TASK BRIEF:
Copy out the items word for word, from the line with "This screenshot has width=1456, height=826." up to and including the line with "Action: pyautogui.click(x=83, y=588)".

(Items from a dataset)
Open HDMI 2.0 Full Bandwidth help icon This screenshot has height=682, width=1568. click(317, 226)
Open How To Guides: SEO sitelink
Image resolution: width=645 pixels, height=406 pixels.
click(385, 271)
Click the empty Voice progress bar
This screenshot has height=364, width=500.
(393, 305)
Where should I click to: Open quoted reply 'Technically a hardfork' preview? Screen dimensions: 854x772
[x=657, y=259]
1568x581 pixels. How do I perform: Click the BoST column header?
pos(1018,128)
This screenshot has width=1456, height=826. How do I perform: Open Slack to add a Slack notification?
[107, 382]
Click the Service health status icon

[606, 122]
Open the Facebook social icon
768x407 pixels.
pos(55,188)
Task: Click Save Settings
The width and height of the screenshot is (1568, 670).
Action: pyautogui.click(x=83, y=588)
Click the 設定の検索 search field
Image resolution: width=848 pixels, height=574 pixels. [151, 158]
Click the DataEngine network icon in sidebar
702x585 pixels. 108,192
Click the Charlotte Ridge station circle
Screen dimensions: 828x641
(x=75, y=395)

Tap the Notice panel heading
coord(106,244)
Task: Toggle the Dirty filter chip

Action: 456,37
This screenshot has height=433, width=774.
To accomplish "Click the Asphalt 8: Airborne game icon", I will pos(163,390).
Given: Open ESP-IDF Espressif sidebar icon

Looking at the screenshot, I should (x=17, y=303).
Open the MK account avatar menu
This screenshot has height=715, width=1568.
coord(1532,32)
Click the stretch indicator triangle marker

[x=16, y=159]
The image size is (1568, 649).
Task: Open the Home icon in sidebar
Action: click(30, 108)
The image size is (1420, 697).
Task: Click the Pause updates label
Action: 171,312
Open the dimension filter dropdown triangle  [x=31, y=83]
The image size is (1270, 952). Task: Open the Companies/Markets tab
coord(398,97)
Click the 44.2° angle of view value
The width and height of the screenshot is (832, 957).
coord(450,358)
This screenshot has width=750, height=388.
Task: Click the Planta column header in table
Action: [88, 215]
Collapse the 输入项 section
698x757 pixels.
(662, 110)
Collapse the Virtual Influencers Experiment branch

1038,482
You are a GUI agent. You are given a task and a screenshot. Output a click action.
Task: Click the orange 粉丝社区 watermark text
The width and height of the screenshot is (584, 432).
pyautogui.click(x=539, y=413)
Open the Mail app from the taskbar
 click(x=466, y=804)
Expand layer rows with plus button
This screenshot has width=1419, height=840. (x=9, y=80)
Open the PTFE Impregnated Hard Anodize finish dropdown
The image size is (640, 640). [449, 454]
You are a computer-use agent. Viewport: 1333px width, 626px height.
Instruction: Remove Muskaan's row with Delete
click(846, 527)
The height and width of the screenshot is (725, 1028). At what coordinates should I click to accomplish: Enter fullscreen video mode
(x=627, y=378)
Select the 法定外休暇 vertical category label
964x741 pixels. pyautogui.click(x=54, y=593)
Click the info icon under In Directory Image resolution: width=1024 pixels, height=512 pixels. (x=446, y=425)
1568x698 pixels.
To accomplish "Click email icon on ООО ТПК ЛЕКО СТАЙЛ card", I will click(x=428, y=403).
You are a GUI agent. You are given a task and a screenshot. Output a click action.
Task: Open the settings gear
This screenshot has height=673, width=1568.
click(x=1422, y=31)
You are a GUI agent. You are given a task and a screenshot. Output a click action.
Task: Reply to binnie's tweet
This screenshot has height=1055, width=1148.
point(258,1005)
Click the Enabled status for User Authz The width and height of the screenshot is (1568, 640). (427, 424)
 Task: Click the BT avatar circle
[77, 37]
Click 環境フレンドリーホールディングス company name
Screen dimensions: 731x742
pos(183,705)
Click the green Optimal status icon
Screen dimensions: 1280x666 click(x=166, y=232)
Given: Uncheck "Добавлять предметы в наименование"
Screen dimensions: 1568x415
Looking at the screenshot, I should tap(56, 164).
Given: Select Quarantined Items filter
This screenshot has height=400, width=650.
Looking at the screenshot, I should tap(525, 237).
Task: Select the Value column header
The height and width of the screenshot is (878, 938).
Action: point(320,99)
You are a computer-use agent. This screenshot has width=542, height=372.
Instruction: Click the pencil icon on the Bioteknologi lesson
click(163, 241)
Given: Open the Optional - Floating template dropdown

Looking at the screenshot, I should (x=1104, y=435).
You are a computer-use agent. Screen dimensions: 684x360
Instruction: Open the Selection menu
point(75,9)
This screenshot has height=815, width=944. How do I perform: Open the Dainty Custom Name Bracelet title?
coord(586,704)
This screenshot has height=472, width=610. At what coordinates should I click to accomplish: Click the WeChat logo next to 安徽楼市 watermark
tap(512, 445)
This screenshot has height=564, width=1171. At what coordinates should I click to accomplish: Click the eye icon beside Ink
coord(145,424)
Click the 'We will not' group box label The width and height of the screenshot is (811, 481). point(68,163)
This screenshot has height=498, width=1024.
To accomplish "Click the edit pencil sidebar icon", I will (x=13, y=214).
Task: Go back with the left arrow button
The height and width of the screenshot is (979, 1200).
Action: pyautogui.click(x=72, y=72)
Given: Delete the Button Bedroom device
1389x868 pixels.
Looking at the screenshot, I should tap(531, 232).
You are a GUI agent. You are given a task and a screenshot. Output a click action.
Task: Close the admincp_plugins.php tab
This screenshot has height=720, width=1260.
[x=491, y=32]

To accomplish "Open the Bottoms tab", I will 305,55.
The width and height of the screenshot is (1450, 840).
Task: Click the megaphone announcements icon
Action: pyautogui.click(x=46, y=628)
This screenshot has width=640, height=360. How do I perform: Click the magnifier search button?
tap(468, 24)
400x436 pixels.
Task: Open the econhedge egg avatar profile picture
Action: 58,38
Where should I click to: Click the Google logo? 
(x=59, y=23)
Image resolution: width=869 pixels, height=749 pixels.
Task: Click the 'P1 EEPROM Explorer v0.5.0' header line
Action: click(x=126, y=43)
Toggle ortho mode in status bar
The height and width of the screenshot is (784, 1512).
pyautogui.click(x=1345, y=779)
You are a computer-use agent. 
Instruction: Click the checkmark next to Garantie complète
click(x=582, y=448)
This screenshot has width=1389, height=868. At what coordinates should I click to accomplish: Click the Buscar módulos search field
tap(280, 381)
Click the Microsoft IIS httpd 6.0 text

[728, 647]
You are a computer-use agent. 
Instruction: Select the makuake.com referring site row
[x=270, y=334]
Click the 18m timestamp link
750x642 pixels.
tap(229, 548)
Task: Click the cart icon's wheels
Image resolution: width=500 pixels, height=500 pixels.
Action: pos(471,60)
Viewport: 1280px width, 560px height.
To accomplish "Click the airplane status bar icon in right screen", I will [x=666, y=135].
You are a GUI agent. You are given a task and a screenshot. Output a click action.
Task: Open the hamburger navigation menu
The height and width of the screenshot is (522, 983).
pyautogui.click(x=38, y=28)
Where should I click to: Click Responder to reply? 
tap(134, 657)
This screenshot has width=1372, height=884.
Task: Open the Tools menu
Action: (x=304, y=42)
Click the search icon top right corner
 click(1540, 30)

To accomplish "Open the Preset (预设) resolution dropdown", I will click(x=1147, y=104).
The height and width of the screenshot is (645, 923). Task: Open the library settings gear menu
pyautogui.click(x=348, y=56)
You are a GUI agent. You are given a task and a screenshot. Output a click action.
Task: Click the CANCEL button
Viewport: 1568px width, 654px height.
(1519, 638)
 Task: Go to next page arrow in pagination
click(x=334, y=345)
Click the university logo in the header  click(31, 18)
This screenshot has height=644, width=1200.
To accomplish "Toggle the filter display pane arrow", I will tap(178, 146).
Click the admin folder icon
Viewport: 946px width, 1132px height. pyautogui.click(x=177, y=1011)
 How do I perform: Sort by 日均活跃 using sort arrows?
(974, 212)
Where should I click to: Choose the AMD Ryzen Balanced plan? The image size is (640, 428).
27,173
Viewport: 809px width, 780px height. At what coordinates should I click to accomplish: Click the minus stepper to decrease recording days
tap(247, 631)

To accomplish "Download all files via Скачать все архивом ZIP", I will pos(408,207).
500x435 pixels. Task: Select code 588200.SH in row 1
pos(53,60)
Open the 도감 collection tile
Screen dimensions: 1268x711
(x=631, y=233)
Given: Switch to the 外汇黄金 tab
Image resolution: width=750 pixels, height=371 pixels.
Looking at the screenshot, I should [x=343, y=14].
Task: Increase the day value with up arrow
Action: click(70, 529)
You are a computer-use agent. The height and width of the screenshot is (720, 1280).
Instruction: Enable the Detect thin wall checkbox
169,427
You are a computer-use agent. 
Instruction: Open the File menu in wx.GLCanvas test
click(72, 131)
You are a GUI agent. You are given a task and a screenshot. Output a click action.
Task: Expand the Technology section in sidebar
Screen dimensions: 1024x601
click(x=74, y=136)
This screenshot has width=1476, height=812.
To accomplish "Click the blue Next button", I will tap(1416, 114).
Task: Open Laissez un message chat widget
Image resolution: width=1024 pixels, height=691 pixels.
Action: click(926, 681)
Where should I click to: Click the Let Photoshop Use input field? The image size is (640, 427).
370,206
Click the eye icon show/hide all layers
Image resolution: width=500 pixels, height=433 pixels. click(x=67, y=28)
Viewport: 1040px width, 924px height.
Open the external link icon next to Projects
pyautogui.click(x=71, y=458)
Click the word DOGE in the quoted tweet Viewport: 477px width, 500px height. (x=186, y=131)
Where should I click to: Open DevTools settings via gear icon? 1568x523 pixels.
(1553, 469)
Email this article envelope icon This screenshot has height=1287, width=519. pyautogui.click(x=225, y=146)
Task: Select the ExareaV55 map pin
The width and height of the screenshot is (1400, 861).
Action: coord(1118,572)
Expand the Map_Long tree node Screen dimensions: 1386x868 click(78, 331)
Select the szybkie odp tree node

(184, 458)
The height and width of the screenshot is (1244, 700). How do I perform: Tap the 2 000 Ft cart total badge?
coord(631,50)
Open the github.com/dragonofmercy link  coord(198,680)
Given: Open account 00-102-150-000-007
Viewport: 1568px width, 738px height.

CORRECT OUTPUT:
This screenshot has width=1456, height=826. How do I perform: Open Slack to add a Slack notification?
[107, 382]
Click the Service health status icon

[606, 122]
Open the Facebook social icon
768x407 pixels.
pos(55,188)
Task: Click Save Settings
The width and height of the screenshot is (1568, 670).
Action: pyautogui.click(x=83, y=588)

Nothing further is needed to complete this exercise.